Collected data:
START

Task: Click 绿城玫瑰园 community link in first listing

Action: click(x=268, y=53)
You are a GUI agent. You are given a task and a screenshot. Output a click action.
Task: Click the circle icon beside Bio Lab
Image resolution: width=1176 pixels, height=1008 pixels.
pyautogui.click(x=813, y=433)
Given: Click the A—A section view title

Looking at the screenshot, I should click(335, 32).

END
START

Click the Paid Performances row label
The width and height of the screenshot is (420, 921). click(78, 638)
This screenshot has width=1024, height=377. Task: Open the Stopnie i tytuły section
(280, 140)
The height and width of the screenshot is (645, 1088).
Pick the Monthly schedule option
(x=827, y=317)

END

- Aim of the exercise: Transcribe the lines above without any changes, starting at the line containing "You are a GUI" and ending at the line containing "Looking at the", with both of those lines included.

- Task output:
You are a GUI agent. You are given a task and a screenshot. Output a click action.
Task: Click the circle icon beside Bio Lab
Image resolution: width=1176 pixels, height=1008 pixels.
pyautogui.click(x=813, y=433)
Given: Click the A—A section view title

Looking at the screenshot, I should click(335, 32).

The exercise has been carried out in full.